Fig. 5.   Serine phosphorylation of STAT1 at serine 727 slightly increased after hyperosmotic stress but was not significantly altered by overexpression of wild-type or kinase-deficient mutants of p38 or MKK6. In order to determine phosphorylation of STAT1 at serine-727 upon hyperosmotic shock, immunoblots with nuclear extracts from the experiments described in the legends to Figs. 4 and 5 were analyzed using antibodies specific for STAT1 phosphorylated at serine 727. COS-7 cells were transfected with either the empty KRSPA (Control) vector or with wild-type (p38 wild-type, upper panel) or kinase-deficient mutant of p38 (p38 dn, third panel). For the second and the lower panel, COS-7 cells were transfected with either the empty pcDNA3 (Control) vector or with wild-type (MKK6 wild-type, second panel) or kinase-deficient mutant of MKK6 (MKK6 dn, lower panel). After 2 days, cells were treated with 600 mM sorbitol for the times indicated, after which cells were harvested, and nuclear extracts were prepared as described in the legend to Fig. 1. 40 µg of proteins were separated by 7.5% SDS-PAGE and blotted onto a PVDF membrane.
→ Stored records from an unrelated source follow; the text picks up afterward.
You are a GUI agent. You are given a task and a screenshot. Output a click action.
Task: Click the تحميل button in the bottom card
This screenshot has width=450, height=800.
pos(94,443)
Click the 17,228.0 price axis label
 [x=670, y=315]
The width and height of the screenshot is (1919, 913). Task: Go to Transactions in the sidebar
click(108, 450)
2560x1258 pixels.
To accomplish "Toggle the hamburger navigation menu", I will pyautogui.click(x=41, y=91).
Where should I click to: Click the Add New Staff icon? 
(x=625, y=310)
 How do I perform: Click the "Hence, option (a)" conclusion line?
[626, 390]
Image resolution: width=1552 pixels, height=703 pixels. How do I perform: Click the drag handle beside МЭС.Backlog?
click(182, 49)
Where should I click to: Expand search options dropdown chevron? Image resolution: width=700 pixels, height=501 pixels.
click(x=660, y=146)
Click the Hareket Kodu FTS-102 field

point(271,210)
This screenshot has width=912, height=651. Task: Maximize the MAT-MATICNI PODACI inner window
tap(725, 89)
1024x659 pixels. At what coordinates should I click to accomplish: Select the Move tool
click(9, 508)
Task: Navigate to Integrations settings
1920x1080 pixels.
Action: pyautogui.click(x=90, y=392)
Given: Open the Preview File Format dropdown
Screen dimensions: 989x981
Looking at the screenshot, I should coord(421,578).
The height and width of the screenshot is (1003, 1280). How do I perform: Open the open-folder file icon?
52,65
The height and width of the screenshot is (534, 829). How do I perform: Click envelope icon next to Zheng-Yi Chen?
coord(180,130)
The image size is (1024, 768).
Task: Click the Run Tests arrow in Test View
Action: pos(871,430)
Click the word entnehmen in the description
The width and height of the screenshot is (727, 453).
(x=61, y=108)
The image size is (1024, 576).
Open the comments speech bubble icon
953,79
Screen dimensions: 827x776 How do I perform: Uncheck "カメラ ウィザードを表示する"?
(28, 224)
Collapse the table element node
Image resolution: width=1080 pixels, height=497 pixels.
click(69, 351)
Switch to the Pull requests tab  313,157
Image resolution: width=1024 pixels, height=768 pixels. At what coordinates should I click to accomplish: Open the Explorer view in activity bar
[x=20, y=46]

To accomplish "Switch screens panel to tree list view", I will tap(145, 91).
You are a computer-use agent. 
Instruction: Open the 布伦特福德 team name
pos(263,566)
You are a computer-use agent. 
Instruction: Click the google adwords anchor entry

For loading control, see Figs. 4 and 5.

Protein-tyrosine Kinase Activity Independent of Jak1 Is Required for Hyperosmotic STAT Activation-- The fact that p38 is a serine/threonine protein kinase necessitates another regulatory step leading to the tyrosine phosphorylation of STAT1. As shown in Fig. 6A, hyperosmotic STAT activation is dose-dependently decreased when cells were treated with genistein, an unspecific inhibitor of protein-tyrosine kinases, before exposure to hyperosmotic stress. STAT activation was not affected by equal concentrations of daidzein, the inactive analog of genistein, demonstrating that the inhibitory effect of genistein is specific (Fig. 6B). This indicates that a protein-tyrosine kinase activity is required for activation of STAT1 by hypertonicity. Studies on Jak1-deficient U4A cell lines suggested that Jak1 is important for the hyperosmotic STAT activation (13). Therefore, it appeared likely that the genistein-sensitive tyrosine kinase necessary for hyperosmotic STAT activation is Jak1, possibly regulated by p38. However, as shown in Fig. 7A, there was no effect of genistein on tyrosine phosphorylation of Jak1 induced by hyperosmolarity (Fig. 7A). Furthermore, the p38 kinase inhibitors SB 203580 (Fig. 7A) and SB 202190 (Fig. 7B) did not markedly influence stress-induced tyrosine phosphorylation of Jak1. Since it is currently believed that the tyrosine phosphorylation of Jak1 is mainly due to autophosphorylation, these data indicate that Jak1 activity is neither responsible for the genistein-sensitive hyperosmotic STAT activation nor regulated by the p38 pathway.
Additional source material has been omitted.